The bloggers had very helpful advice and no bad habits. In their pretty photos they wore delicate gold jewelry and colorful silk blouses and had perfectly groomed eyebrows and matching mixing bowls. They bragged that their fiancés couldn’t tell the difference in the lasagna even though it was made with zucchini noodles and cashew cheese. They never drank more than a 7-ounce glass of wine at a party. They indulged in coconut date smoothies. They lived in places like San Francisco. They had yards and puppies. Some had young children who also loved the guilt-free food they made.
And I loved them for everything they taught me. I was proud. Didn’t I have wings? Wasn’t I empty and light?
I was also angry. Angry at other women for telling me I was not good enough, angry at myself for believing the only way to be better, to be extraordinary, was to be small. Angry at myself for not being small enough.

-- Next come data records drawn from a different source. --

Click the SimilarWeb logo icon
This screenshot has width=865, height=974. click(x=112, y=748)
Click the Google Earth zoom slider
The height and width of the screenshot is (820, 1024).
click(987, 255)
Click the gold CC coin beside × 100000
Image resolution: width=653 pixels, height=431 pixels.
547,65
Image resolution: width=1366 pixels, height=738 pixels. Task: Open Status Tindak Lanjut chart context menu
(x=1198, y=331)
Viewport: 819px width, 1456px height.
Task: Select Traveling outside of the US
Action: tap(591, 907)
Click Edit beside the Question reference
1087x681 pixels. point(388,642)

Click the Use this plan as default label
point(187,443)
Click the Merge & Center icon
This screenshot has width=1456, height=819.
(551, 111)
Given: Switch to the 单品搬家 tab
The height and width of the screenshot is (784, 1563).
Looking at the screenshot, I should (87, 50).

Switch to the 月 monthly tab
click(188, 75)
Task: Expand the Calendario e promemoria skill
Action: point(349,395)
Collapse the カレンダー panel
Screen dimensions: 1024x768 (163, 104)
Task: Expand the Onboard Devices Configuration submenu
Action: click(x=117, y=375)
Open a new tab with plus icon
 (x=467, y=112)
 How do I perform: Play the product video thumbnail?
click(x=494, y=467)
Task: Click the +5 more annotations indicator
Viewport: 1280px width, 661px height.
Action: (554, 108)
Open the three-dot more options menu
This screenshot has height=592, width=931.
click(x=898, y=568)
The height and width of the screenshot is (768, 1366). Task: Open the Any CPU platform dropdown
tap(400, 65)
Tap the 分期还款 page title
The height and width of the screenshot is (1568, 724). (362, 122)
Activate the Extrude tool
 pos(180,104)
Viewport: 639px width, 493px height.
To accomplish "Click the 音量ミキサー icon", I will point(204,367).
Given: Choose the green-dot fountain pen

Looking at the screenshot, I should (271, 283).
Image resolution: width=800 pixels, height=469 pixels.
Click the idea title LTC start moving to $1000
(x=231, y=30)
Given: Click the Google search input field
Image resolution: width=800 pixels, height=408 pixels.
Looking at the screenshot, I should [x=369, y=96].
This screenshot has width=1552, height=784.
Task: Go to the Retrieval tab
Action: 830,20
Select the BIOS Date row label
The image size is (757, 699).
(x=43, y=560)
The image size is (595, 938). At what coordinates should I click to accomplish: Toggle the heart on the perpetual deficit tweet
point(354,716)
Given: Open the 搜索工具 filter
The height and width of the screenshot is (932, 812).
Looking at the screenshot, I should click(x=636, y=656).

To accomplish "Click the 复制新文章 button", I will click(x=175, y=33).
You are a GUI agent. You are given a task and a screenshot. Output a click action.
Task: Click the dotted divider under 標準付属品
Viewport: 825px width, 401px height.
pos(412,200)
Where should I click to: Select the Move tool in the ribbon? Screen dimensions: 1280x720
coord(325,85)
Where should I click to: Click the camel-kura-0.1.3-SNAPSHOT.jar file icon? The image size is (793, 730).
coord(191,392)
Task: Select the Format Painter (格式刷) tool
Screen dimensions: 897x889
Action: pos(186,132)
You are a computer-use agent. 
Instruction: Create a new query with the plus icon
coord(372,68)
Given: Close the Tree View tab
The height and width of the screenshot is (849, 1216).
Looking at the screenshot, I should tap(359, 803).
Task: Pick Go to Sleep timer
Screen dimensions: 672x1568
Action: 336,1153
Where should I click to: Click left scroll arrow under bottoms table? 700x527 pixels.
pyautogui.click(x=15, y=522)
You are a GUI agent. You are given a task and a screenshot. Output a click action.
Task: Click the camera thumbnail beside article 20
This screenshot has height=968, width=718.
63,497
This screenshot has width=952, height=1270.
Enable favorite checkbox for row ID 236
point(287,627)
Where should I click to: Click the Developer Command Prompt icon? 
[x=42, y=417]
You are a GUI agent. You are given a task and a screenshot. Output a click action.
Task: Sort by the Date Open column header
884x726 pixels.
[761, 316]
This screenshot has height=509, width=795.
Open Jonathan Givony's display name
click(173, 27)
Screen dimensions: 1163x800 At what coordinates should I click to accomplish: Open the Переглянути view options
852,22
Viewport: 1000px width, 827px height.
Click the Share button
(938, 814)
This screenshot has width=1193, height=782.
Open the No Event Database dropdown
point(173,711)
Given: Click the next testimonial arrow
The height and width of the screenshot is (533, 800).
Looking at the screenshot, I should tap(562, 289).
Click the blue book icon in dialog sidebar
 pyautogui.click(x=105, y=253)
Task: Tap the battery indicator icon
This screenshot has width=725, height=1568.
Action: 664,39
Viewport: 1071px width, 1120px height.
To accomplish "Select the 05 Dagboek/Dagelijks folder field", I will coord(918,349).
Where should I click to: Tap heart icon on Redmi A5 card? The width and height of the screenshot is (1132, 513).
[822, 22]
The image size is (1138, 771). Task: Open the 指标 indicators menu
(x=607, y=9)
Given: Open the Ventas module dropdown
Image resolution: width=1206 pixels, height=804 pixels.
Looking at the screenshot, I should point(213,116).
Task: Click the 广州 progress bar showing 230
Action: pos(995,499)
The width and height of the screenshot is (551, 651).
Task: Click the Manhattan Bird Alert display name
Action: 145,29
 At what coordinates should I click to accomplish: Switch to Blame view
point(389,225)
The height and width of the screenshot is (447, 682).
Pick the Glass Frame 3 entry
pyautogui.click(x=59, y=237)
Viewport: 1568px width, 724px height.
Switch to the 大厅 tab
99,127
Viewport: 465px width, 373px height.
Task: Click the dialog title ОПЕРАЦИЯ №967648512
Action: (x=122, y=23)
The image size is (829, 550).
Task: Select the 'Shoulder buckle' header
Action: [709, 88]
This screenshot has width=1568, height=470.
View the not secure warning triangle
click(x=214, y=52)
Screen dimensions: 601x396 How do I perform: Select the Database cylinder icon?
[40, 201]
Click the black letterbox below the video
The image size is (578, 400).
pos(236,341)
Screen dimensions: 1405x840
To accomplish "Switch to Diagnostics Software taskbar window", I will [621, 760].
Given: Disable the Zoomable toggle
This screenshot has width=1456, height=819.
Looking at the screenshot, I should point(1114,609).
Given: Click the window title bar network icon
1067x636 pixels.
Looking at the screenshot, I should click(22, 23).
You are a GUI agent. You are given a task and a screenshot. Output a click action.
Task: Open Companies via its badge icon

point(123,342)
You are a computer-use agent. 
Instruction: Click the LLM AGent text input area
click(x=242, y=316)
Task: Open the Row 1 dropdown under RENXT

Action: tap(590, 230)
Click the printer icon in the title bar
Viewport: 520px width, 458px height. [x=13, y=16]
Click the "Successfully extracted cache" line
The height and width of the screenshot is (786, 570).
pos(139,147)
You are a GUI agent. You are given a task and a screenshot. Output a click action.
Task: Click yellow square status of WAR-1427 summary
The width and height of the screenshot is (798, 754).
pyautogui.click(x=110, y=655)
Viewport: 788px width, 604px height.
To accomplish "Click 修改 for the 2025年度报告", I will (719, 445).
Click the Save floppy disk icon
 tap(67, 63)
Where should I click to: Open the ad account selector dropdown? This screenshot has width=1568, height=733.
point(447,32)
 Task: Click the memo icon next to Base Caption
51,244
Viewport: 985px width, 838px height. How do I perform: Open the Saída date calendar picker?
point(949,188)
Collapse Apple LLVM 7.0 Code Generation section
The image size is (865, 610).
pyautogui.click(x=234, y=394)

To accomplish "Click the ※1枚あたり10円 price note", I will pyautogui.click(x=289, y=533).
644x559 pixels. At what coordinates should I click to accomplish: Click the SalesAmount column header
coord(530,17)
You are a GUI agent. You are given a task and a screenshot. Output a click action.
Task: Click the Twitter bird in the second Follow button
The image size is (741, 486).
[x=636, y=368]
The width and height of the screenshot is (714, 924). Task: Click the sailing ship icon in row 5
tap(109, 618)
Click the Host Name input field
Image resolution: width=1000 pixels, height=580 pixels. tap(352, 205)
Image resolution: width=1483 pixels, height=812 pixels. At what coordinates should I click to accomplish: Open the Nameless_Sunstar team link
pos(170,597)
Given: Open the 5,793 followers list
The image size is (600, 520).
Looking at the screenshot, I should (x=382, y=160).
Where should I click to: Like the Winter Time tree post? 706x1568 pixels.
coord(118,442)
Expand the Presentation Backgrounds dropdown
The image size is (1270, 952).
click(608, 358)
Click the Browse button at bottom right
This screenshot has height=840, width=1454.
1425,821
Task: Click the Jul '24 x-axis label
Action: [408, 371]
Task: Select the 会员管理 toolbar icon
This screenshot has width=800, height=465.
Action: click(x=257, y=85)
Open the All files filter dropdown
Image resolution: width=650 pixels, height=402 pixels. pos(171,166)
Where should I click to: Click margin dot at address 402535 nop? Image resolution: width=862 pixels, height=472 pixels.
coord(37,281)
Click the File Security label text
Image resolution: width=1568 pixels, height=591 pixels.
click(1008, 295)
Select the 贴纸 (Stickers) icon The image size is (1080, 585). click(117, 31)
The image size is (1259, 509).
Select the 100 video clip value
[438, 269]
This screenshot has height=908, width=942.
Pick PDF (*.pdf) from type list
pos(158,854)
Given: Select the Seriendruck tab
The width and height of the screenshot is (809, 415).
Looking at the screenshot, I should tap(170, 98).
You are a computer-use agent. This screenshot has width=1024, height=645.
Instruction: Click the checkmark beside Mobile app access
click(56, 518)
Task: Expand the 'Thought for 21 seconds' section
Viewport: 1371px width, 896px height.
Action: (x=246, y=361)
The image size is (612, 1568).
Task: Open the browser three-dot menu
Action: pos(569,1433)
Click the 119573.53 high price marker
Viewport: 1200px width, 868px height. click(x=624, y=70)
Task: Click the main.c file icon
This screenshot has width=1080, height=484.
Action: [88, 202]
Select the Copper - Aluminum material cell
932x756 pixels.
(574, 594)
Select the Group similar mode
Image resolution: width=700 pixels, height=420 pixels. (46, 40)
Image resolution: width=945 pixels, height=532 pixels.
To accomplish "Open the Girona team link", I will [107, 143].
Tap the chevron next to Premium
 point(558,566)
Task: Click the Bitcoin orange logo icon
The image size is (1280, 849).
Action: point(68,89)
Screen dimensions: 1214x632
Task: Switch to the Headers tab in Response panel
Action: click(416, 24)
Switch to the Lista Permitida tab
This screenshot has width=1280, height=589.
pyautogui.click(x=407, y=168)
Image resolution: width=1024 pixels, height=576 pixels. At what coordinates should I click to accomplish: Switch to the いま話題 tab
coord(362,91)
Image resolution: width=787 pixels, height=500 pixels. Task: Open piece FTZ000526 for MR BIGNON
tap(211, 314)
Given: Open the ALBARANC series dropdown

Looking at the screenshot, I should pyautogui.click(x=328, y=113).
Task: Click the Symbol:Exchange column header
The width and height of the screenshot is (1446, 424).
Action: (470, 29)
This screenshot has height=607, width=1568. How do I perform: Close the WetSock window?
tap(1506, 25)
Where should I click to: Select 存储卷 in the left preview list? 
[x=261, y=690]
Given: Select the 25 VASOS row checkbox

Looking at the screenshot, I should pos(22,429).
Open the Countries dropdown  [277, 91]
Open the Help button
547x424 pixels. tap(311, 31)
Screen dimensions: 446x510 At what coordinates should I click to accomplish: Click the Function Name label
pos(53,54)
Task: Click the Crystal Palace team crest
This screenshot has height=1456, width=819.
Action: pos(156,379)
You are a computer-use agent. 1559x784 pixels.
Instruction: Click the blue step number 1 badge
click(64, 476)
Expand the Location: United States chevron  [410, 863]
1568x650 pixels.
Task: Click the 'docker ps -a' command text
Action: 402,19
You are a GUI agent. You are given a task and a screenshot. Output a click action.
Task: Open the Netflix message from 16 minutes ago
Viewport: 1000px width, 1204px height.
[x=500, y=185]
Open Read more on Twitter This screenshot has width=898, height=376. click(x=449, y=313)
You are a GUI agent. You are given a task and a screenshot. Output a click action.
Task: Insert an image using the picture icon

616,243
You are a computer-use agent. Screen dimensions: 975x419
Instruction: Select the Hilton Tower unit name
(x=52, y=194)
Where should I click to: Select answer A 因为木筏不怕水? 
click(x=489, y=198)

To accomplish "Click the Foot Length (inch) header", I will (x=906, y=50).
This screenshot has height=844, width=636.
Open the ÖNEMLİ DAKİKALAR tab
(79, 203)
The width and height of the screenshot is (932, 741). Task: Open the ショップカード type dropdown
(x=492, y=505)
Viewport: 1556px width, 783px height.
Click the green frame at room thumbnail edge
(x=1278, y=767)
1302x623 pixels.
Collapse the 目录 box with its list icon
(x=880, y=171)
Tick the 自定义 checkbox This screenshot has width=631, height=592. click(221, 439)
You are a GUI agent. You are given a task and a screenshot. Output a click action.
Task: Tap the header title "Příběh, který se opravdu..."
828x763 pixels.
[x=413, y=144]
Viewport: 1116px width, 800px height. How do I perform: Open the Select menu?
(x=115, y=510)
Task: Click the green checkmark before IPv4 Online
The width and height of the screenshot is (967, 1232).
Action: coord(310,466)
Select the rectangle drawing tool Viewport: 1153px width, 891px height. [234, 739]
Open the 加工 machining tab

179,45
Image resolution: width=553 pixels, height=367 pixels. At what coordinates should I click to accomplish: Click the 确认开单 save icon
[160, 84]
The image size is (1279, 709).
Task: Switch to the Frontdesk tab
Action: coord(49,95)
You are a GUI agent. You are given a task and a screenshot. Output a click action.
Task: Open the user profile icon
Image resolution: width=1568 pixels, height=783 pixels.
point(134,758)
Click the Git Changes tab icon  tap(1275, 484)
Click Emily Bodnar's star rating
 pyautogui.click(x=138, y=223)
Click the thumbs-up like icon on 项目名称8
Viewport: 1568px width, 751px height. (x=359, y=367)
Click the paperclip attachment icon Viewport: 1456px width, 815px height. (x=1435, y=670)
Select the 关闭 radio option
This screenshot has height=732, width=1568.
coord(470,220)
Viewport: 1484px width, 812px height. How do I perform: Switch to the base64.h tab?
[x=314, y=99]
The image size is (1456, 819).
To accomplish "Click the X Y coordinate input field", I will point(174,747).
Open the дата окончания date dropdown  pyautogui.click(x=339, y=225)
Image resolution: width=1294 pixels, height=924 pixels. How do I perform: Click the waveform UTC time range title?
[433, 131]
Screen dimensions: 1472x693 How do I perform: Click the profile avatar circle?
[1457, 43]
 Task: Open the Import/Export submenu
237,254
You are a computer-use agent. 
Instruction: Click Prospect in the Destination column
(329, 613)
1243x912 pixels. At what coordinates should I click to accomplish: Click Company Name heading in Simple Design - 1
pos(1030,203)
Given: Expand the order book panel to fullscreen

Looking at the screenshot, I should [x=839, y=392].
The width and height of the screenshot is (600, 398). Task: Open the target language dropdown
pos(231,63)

What is it that’s so seductive about not taking up space? What are we taught? The woman with excess weight has lost control. She’s failed. The body betrays her mistakes, her weakness exposed. Truly I wanted to be someone else, someone already perfect, someone who did not worry. I wanted to smear messy, unmeasured dollops of peanut butter on burnt toast, lick the excess off a spoon and not feel as if I was unraveling my life, sliding down the side of a slick, hungry ravine.
And that meant I had to find other best things.
Inside I’m still a girl trapped by the thing she once believed would make her free, would make her extraordinary. I still envy the freedom of women who buy croissants with their coffee in the morning like it’s no big deal, who point casually to a slice of chocolate banana loaf before tucking the white wax bag into their beautiful purses. Who can eat a sandwich without compulsively calculating how to burn it off. I want to be one of them—someone not so deeply seduced by a false sense of control, the very opposite of wings.
But at least for now I lick the spoon.